- [TASK DETAILS]:
Transcribe, word for word, the line containing "Relevant Legislation (700, 410)" and each line following it through the end of the listing below. Omit all other lines.

- - - - -

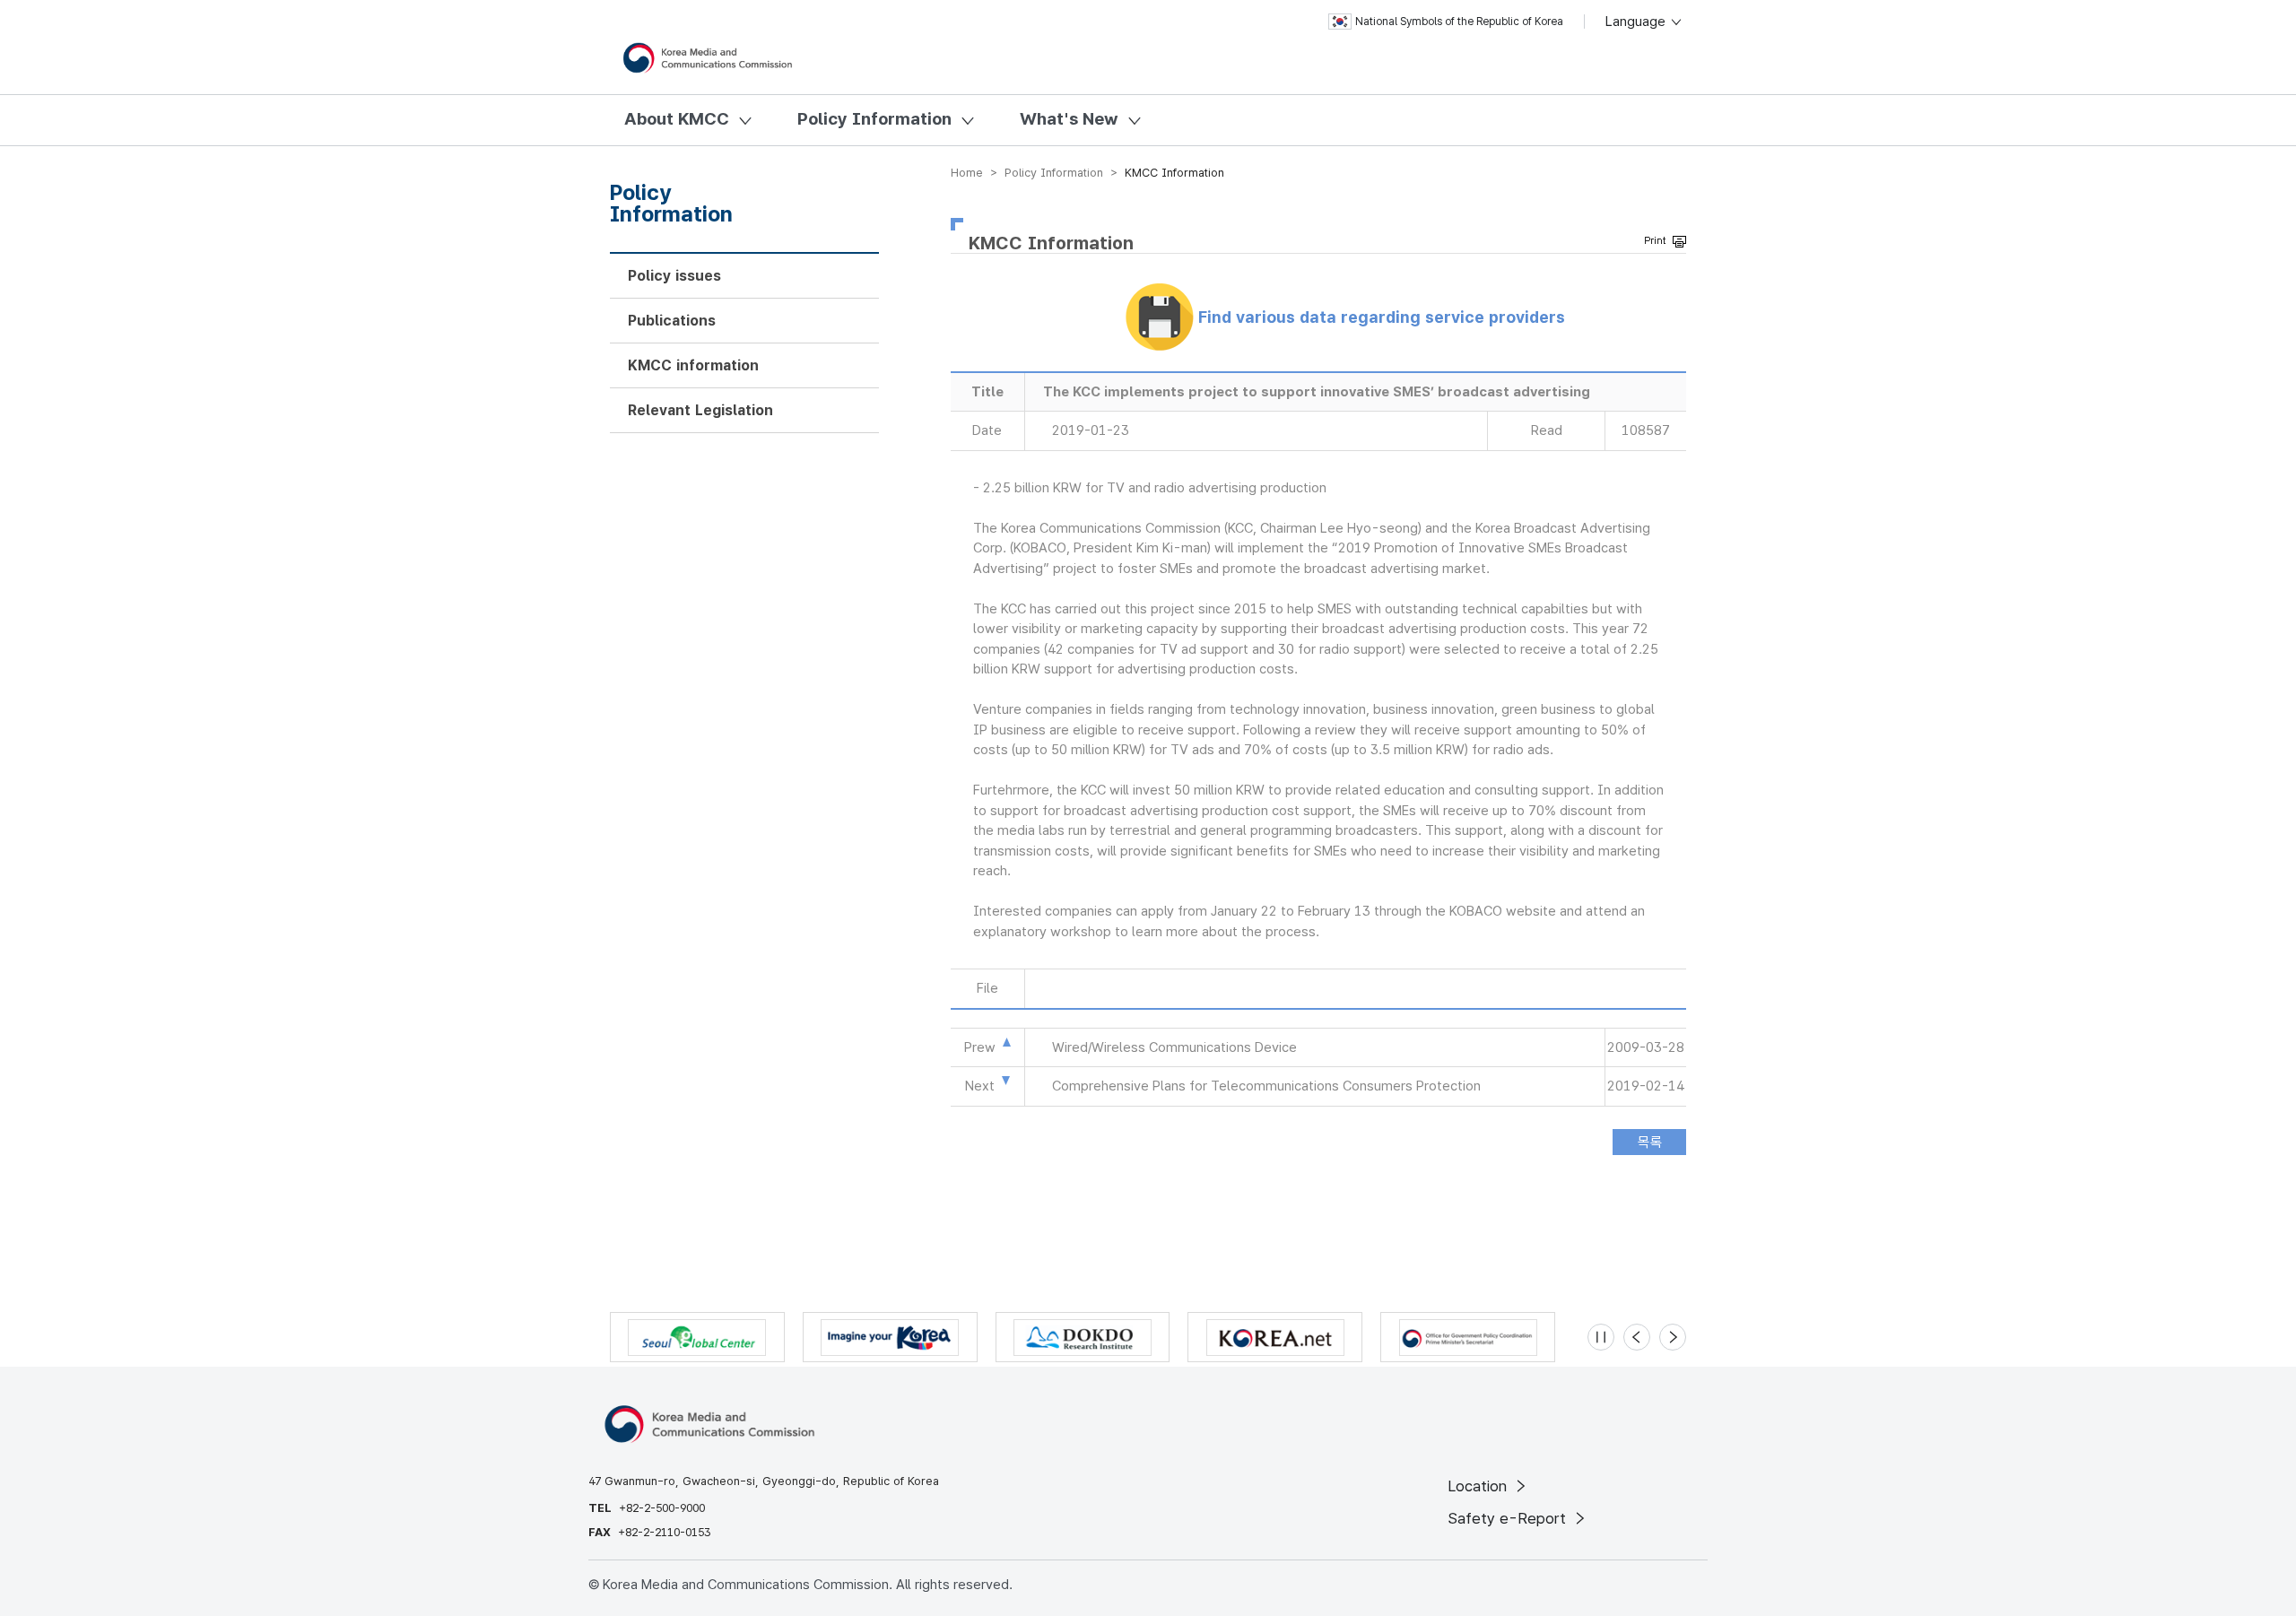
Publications (672, 320)
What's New (1069, 119)
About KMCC (676, 119)
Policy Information (874, 119)
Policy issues (674, 275)
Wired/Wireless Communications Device (1174, 1047)
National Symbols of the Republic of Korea (1459, 21)
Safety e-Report (1509, 1518)
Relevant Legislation (700, 410)
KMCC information (693, 365)
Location (1479, 1486)
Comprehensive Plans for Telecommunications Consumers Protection (1266, 1086)
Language (1637, 21)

- - - - -

- [REPLY TO THE TASK]:
Relevant Legislation (700, 410)
KMCC information (693, 365)
Location (1479, 1486)
Comprehensive Plans for Telecommunications Consumers Protection (1266, 1086)
Language (1637, 21)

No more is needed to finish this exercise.